Task description:
As the answer, return precisely the lines from the one containing "The image size" to the final line of the material below, inclusive, and omit every picture.

Record excerpts:
---*---

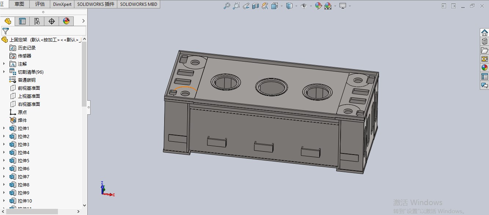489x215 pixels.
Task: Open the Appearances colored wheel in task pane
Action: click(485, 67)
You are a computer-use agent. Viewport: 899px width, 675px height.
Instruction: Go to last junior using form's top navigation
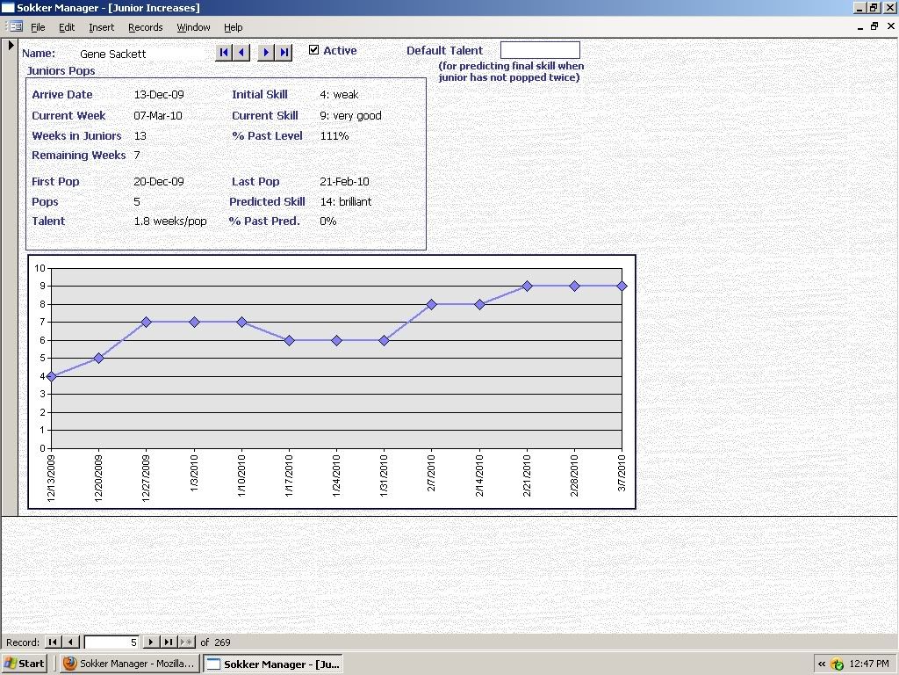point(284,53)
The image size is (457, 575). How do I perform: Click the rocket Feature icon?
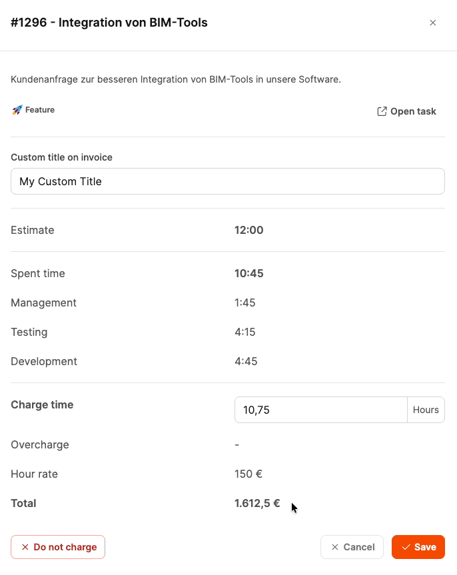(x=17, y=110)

---*---

Solution to the problem:
The image size is (457, 575). How do I perform: Click the rocket Feature icon?
(x=17, y=110)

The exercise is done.